Beşeri nizamların ortaya koyduğu adalet sisteminde, hırsızlık yapan, bir
canlının yaşam hürriyetine zarar veren, gasp eden, fuhuş yapan, kendisinin
olmayan göz diken, iftira atan, emanete ihanet eden vb. birçok kanun dışı
davranış cezalandırılmazken; Allahu Teala'nın koymuş olduğu hükümler ile tüm
insanlık kurutuluşa ersin diye mücadele eden ve bu yönde sadece fikirlerini
beyan etmek isteyen bir davranış ise, anayasal düzenlemelerle koruma altına
alınmış olmasına rağmen hukuksuzca, adaletsiz bir şekilde cezalandırılmak
istenmektedir.
Tüm bu olanlar
karşısında şu soruyu sormadan edemeyeceğim: "Bir sistem düşünün ki,
kendi eliyle koymuş olduğu kuralların aksi yönde davranışlar sergileyip bu
yönde kararlar versin ve insanlardan da bu sistemin doğruluğuna, adaletine
inanılmasını beklesin? Düşünüldüğünde sizce de bu akla, mantığa ve vicdana
aykırı değil midir?" Hırsızlık edeni, gasp edeni, zarar vereni,
kanunlara aykırı hareket edip suç işleyeni ödüllendiren fakat bu nizama(!)
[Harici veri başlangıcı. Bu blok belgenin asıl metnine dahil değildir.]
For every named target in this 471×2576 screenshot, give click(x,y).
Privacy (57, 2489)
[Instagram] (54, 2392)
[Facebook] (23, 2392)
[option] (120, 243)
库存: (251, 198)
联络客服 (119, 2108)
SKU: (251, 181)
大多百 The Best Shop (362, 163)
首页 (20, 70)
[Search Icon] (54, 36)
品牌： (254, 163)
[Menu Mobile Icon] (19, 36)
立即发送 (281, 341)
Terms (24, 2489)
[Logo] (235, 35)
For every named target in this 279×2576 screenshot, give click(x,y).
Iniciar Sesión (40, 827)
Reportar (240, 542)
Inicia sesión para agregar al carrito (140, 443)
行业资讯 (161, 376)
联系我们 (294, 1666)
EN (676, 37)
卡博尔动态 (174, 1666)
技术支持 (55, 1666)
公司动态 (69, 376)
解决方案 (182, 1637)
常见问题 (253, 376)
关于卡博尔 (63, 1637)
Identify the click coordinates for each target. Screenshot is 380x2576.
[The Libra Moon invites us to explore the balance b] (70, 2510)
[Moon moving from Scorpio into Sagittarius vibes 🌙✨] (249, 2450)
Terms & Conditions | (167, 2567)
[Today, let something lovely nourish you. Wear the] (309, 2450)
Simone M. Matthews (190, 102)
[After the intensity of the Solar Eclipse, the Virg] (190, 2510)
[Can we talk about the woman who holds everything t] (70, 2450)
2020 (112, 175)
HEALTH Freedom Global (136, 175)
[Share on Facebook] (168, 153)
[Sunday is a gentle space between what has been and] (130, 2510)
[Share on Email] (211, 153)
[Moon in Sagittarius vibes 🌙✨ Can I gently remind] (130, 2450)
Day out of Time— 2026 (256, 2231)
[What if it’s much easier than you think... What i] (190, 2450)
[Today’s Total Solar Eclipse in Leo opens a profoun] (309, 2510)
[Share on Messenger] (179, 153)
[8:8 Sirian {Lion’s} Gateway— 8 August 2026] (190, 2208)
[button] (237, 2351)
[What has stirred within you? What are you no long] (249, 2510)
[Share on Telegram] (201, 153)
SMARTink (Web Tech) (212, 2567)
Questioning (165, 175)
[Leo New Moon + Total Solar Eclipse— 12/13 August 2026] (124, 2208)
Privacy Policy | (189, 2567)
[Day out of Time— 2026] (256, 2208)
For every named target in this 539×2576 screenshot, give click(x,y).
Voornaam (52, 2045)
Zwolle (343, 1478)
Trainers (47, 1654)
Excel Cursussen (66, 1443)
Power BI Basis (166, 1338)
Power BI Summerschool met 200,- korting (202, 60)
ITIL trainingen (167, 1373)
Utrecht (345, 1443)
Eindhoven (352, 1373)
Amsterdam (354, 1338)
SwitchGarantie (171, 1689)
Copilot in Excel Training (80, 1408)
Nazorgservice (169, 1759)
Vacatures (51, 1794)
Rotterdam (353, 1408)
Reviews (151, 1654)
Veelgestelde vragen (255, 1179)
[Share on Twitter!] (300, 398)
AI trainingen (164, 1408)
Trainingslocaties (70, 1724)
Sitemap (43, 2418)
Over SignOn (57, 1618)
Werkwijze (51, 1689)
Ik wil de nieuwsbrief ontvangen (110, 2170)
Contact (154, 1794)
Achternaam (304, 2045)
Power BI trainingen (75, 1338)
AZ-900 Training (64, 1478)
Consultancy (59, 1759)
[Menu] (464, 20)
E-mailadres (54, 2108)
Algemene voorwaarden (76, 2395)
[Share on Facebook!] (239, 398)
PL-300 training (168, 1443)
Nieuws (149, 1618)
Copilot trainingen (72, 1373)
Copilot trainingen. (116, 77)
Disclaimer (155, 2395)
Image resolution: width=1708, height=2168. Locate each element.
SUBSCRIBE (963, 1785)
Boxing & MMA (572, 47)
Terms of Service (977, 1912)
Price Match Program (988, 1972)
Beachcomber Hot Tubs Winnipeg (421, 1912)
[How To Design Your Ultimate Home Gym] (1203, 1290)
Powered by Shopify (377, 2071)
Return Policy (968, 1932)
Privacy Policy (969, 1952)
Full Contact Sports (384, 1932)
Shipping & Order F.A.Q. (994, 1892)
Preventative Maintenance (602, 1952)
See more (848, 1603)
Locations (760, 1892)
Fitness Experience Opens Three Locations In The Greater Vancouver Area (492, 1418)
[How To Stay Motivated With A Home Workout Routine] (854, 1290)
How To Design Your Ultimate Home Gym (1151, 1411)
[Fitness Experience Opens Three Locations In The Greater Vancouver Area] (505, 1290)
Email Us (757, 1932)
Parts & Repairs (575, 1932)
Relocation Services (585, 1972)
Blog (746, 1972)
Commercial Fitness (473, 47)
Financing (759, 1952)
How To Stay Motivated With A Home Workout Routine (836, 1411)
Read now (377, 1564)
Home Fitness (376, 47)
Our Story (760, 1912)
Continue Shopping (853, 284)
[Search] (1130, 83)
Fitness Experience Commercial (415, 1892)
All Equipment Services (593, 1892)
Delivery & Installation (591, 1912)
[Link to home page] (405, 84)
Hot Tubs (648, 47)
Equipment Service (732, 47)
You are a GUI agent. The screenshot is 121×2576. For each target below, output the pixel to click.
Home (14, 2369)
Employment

uygun hareket edeni cezalandıran bir sistem ne kadar başarılı olabilir acaba?
Bugün ateistlerin,
deistlerin ya da İslam dışı bir inanca sahip olanların ya da hiçbir inancı
bünyesinde barındırmayanların her hakka sahip olup buna dair düşüncelerini
özgürce beyan etmelerinde hiçbir sakınca görmeyenler, mevzu İslam ve onun
fikirleri olduğu vakit tüm bariyerleri ile bu düşüncenin önüne bir set inşa
etmektedirler. Tüm argümanlarını bu düşünceyi engellemek uğruna kullanmakta ve
bunu yaparken de tüm aykırılıkları, hukuksuzlukları ve adaletsizce uygulamaları
hayata geçirmekten geri kalmamaktadırlar. Fakat İslam böyle midir? Elbette
İslam böyle değildir. İslam, tüm insanlığı kucaklayan, dili, ırkı, rengi ne
olursa olsun insanları ayrıştırmayan ve ümmet çatısı altında hepsine eşit
muamelede bulunan bir din ve nizamdır. Bugün bizler, kula kulluk etmekten
ziyade, Allah'a kulluk etmek gerektiğini ortaya koymaktayız. Ki insanın
yaratılış gayesini Zariyat Suresi 56. Ayette Allahu Teala şöyle açıklıyor:
"Ben cinleri ve
insanları ancak bana kulluk etsinler diye yarattım." (Zariyat Suresi 56.
Ayet)
Allah'a kulluk etmek
dışında başka bir gayesi olmayan insanın, daha doğrusu bir Müslüman'ın Allah'ın
koyduğu hükümlere göre yönetilmek istediği fikrini beyan etmesi kadar doğal ne
olabilir ki? Eğer ki bu doğal karşılanmıyorsa, bugün kapitalizm dışında
sosyalizm, komünizm ve buna benzer farklı düşüncelere sahip kimselerin de sahip
olduğu bu fikirlerden dolayı cezalandırılması gerekmektedir. Bunun yanında
yapılması gereken başka bir şey vardır ki, o da demokrasinin temel ilkeleri
arasında yer alan "düşünce hürriyeti" maddesinin çıkarılmasıdır. Zira
beyan etmek istedikleri fakat beyan dahi edemedikleri düşünceleri dolayısıyla
cezaya çarptırılan Mahmut KAR, Osman YILDIZ, Abdullah İMAMOĞLU ve Musa BAYOĞLU'nun
yaşadıkları bu olay, bugün uygulanan bu beşeri sistemde düşünce hürriyetinin
olmadığını en net haliyle bizlere göstermektedir. Yapılmak istenen bu şey,
büyük bir zulümden başka bir şey değildir ve bu zulme ortak olup zalimlik
edenlere En'am Suresi 21. ayet ile sesleniyoruz:
وَمَنْ اَظْلَمُ مِمَّنِ افْتَرٰى عَلَى اللّٰهِ كَذِبًا اَوْ كَذَّبَ بِاٰيَاتِه۪ۜ اِنَّهُ لَا يُفْلِحُ الظَّالِمُونَ
"Allah hakkında
yalan uyduran veya O'nun ayetlerini yalanlayanlardan daha zalim kim olabilir?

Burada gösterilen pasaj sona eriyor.